La Argentina atraviesa una transformación silenciosa pero profunda en materia de creencias. Un estudio de la Universidad de Buenos Aires reveló que el catolicismo continúa perdiendo peso como identidad religiosa predominante, mientras aumenta de manera sostenida la cantidad de personas que aseguran no pertenecer a ninguna religión.
El informe, elaborado por el Observatorio de las Creencias de la UBA, muestra que el 57,7% de los argentinos se identifica actualmente como católico. Aunque sigue siendo la confesión más numerosa del país, la cifra está muy lejos del 90% registrado en 1960, cuando esa pertenencia era prácticamente hegemónica.
El principal crecimiento se observa entre quienes no adhieren a ninguna religión. Este grupo ya representa el 22,4% de la población y se ubica como el segundo más numeroso, por encima incluso de muchas confesiones tradicionales. Detrás aparecen los evangélicos, que alcanzan el 17,4% y consolidan su expansión de las últimas décadas.
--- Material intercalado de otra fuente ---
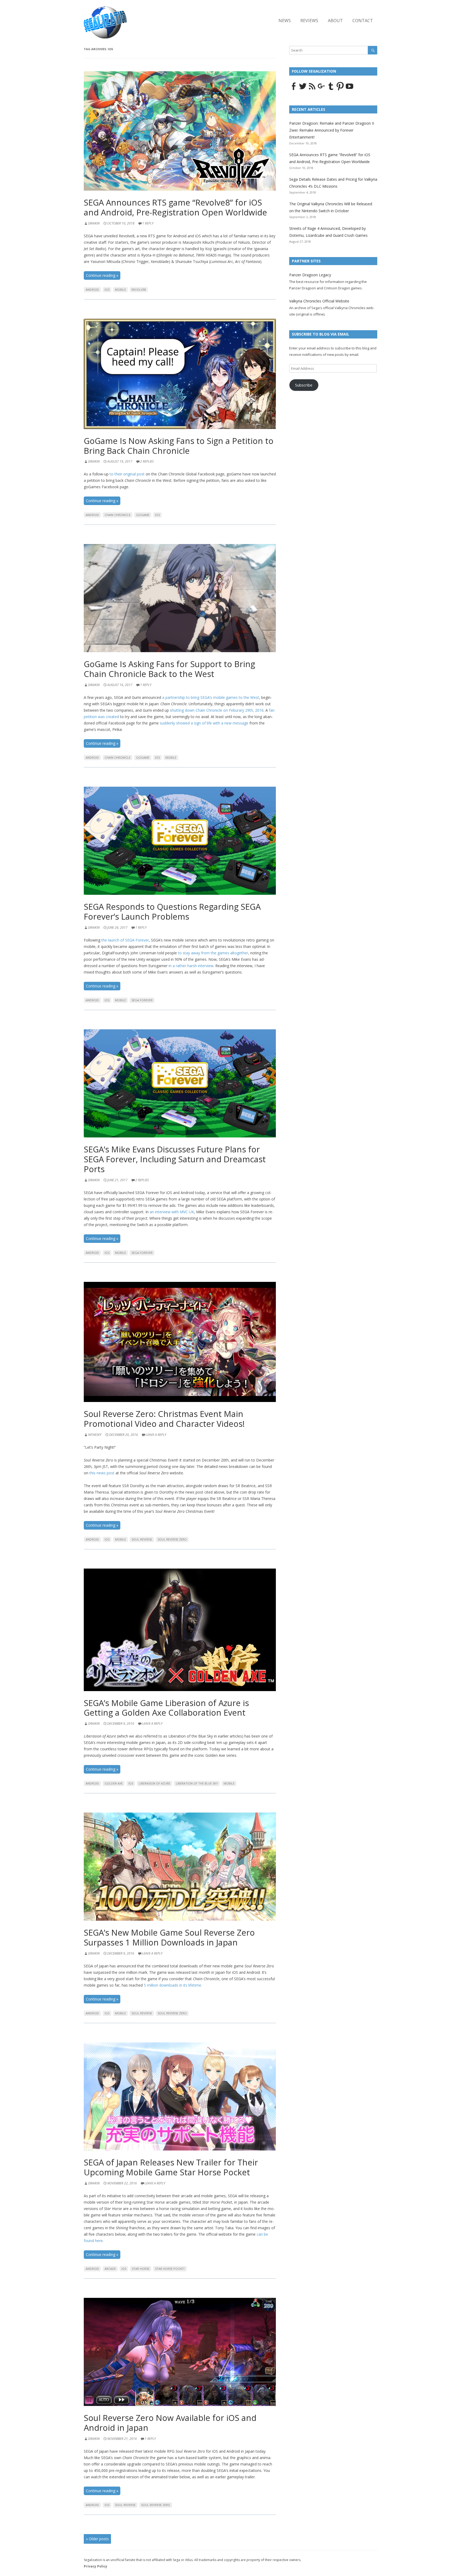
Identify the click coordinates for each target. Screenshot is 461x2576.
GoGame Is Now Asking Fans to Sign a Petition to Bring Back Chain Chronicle (178, 445)
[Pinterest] (340, 89)
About (335, 20)
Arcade (110, 2269)
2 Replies (147, 461)
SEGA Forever (142, 1000)
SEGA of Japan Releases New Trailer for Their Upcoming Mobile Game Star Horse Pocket (171, 2167)
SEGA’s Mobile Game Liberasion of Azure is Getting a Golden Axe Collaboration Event (166, 1707)
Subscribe (303, 385)
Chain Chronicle (117, 515)
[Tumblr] (331, 89)
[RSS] (312, 89)
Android (92, 289)
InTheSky (94, 1434)
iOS (107, 289)
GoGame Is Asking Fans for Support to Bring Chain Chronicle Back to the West (169, 668)
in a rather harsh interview (191, 965)
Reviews (309, 20)
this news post (101, 1472)
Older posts (97, 2538)
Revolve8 (139, 289)
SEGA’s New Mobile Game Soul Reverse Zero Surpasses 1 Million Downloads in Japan (169, 1937)
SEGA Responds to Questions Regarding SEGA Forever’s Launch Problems (172, 911)
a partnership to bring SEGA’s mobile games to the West (210, 697)
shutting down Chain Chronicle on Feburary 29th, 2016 (217, 710)
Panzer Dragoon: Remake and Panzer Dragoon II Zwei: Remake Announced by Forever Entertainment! (331, 130)
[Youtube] (349, 89)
Como destaca Juan Cruz Esquivel, investigador principal del Conicet y responsable del relevamiento, uno de los hallazgos centrales es la persistente caída del catolicismo y el avance de personas que mantienen creencias o prácticas espirituales, pero que ya no se sienten representadas por una institución religiosa.
La diferencia generacional aparece como uno de los factores más significativos. Entre los jóvenes de 16 a 29 años, apenas el 44,6% se declara católico, mientras que el 31% afirma no tener religión. En contraste, entre los mayores de 50 años el catolicismo sigue siendo ampliamente mayoritario, con un 69%, y sólo el 12,6% asegura no pertenecer a ninguna fe.
El estudio también detectó que los hombres tienden más que las mujeres a desvincularse de las religiones organizadas. El 25,7% de los varones se define sin filiación religiosa, frente al 18,8% de las mujeres. En estas últimas, en cambio, se observa una mayor presencia dentro del universo evangélico.
Las diferencias territoriales son igualmente marcadas. Mientras en el interior del país el catolicismo conserva una influencia mayor, el Área Metropolitana de Buenos Aires registra los niveles más altos de secularización. Allí, el 26,1% de la población afirma no pertenecer a ninguna religión.
Para los investigadores, los datos reflejan el fin de una etapa en la que la identidad religiosa argentina giraba casi exclusivamente alrededor del catolicismo. En su lugar emerge una sociedad más diversa, donde crecen las trayectorias espirituales individuales y se debilita el vínculo con las instituciones tradicionales. La investigación concluye que la tendencia al “creer sin pertenecer” se afianza año tras año. Es decir, personas que conservan alguna forma de espiritualidad o creencia trascendente, pero que ya no se identifican con una religión determinada. Un fenómeno que redefine el mapa religioso del país y que, según los especialistas, seguirá profundizándose en las nuevas generaciones.